We asked Trapani to make sense of the real estate market in the heart of Silicon Valley: the notoriously tight supply of available homes and the persistent demand that keeps driving prices up. Some excerpts:
Q: What's your take on this crazy Silicon Valley market?
A: The overall dynamic is something I've never seen before. I'm referring to a sustained, really ridiculously low level of inventory — not just kind of low, but ridiculously low — along with sustained buyer demand and strong appreciation that has been going on for a long time now.
Q: Is this the lowest inventory level you have ever seen?
A: It's extremely close. In January of 2000, right before the Nasdaq peak, there were just 943 active listings in the county — that's our all-time low for the start of a new year, and it included both single-family homes and townhouses. These last three years, we've been running around 1,100 to 1,200 active listings in January, which is still crazy low — and this August stood at 954.
Q: With that little inventory, it doesn't take many buyers to buoy the market.
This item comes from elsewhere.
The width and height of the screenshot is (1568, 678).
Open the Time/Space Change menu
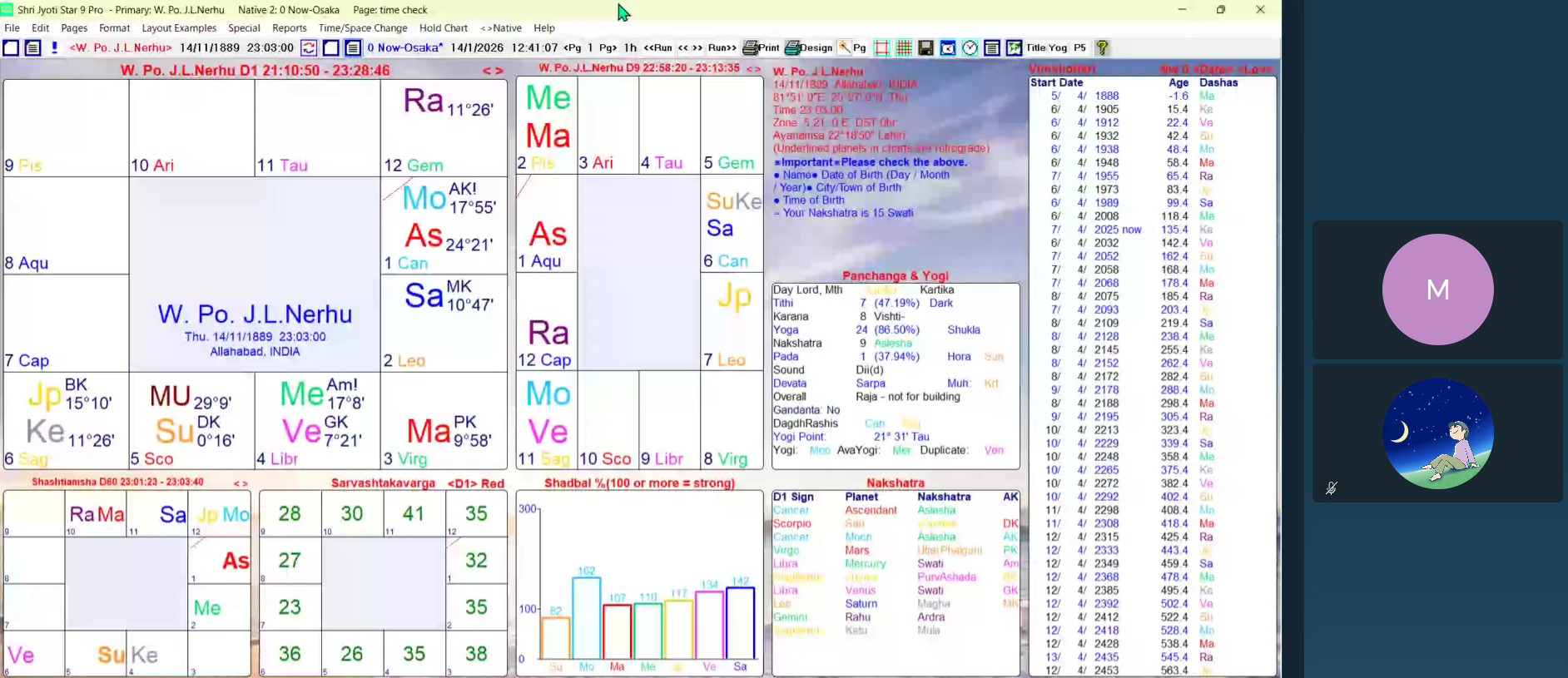[362, 28]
A: You're right. Sereno has an online tracking system that shows about 1,800 buyers in our pipeline alone — and there were only 954 active listings in the county for the month of August. So our buyers alone could conceivably gobble up the inventory that's out there, twice over. In other words, Sereno has 5 percent of the Santa Clara County market, yet our firm has twice the number of buyers as there are listings in the entire county.